A group of international scientists recently generated a new approach to identify the proteins in human cells that are crucial for increasing sugar absorption after exercise—a significant advantage of exercise that helps retain better blood sugar levels.
Illustration of a fingerprint produced using the phosphoproteome of one of the study participants. Each square represents a phosphosite, and the color represents how different that phosphosite is to the other subjects. Image Credit: Elise Needham.
The current research is the result of global collaboration by researchers at the University of Sydney and the University of Copenhagen. The observations were published in the December issue of Nature Biotechnology, an international research journal.
By evaluating proteins directly in human muscles utilizing a technology known as mass spectrometry, the scientists found that every individual has their own unique ‘fingerprint’ of protein activities.
The mechanism created by the researchers pinpoints alterations to proteins that change across the participants exactly how sugar absorption does.
Employing the technique, the researchers revealed a process by which exercise increases sugar uptake into muscles after insulin stimulation, offering novel insights into this complex mechanism.

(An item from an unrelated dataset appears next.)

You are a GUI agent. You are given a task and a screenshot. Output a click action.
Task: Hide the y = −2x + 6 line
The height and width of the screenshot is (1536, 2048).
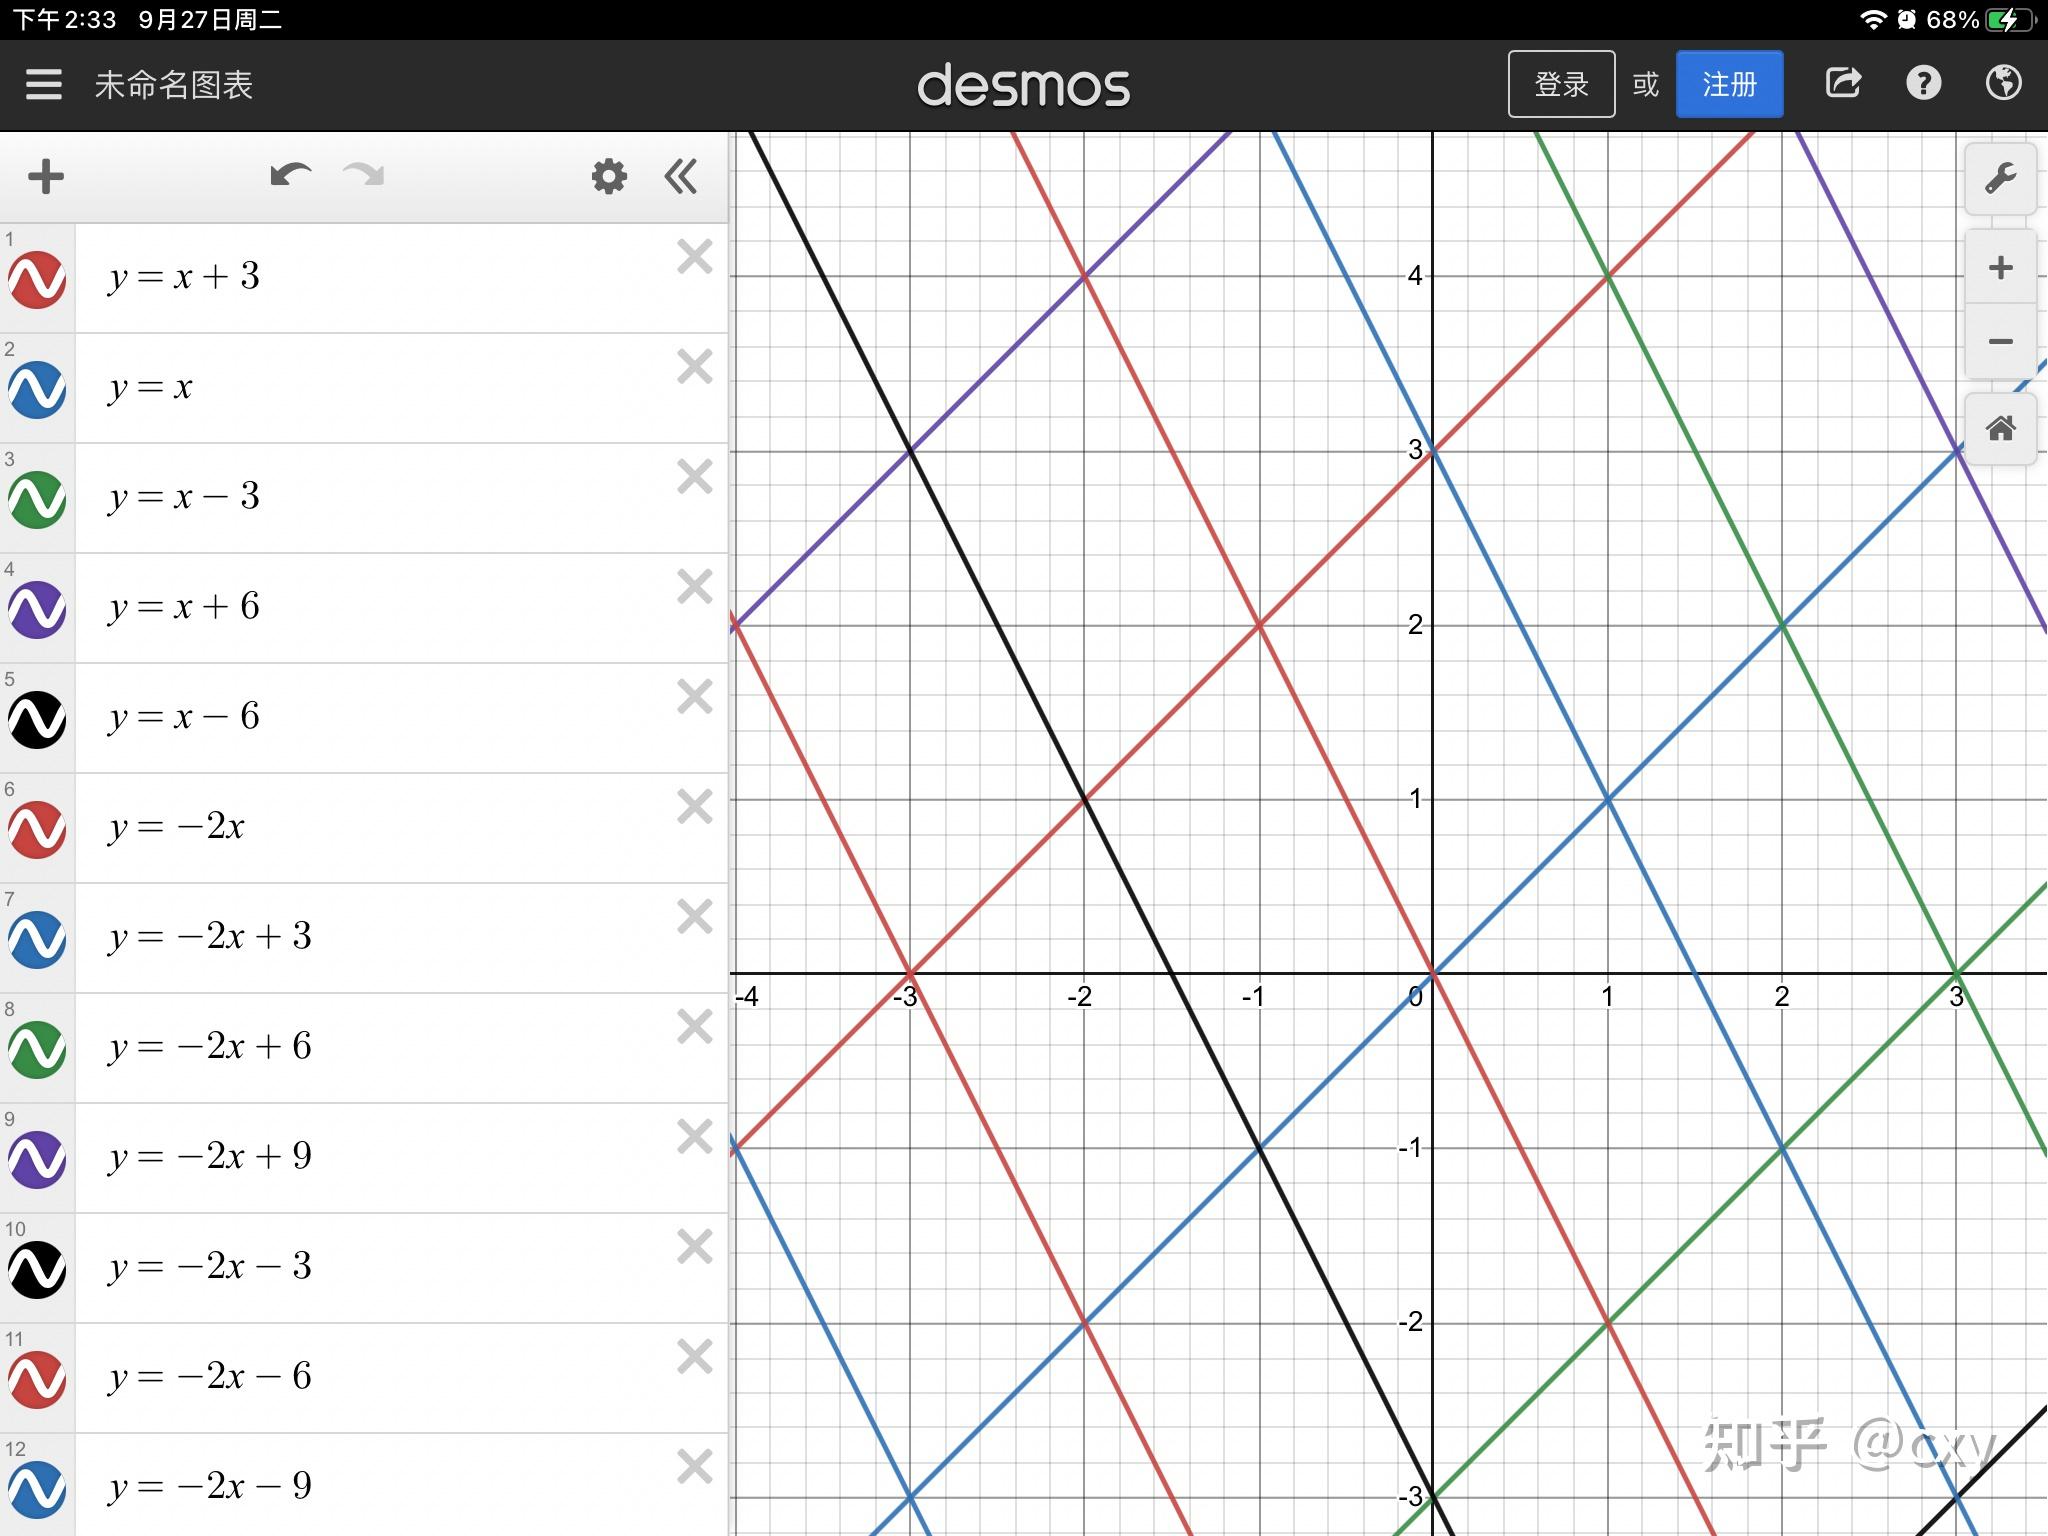click(x=38, y=1049)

We all know that exercise is good for us, but it also helps to prevent specific diseases. For example, it improves the ability of our muscles to absorb sugar from the blood following a meal.”
David James, Study Senior Co-Author, ARC Laureate and Leonard P. Ullmann Chair, Metabolic Systems Biology, Charles Perkins Centre
David James is also a professor at the University’s Faculty of Medicine and Health and Faculty of Science.
Professor David James added, “When this process fails, it is called ‘prediabetes’—a risk factor for many diseases including heart disease, type 2 diabetes, and some types of cancers. Researchers don’t know what causes prediabetes, but if they did, they could design drugs to treat this condition before it triggers disease.”
Opening protein “doors”
Sugar absorption by the muscle is performed by a collection of molecular machines named proteins.
The mechanism starts with the attachment of the small protein insulin to other proteins—receptors—present on the fat and muscle cells' surface. This induces a cascade of numerous protein signals within the cell—the process is known as “phosphorylation”. Eventually, these phosphorylation signals unlock protein “doors”, transporting sugar into the cells.
At present, it is known that in prediabetes, the majority of these signals are defective. However, it is still not clear which signals are the vital ones to fix.
Elise Needham, PhD candidate at the University of Sydney and lead author of the study, stated that the major challenge was in the complexity of phosphorylation.
Exercise involves thousands of changes to phosphorylation signals, and we do not know which are the most important for regulating the beneficial effects of exercise. To tackle this challenge, we developed a method called ‘personalized phosphoproteomics’.”
Elise Needham, Study Lead Author and PhD Candidate, University of Sydney
With this approach, the researchers unraveled a novel process by which human muscle cells orchestrate the response to exercise and insulin.
Differences between individuals means that there is considerable biological variation in a phosphorylation – like a molecular ‘fingerprint’. This reduces the likelihood of identifying the most important responses. Instead of viewing this as an obstacle, we used it to our advantage.”
Dr. Sean Humphrey, Study Senior Co-Author, Charles Perkins Centre
The scientist also presumes that this technology could help pinpoint other significant molecular switches. For instance, in the future, personalized phosphoproteomics could facilitate the comparison of diseased cells with healthy cells, helping to reveal the reasons for complex diseases.
Needham, E. J., et al. (2021) Personalized phosphoproteomics identifies functional signaling. Nature Biotechnology. doi.org/10.1038/s41587-021-01099-9.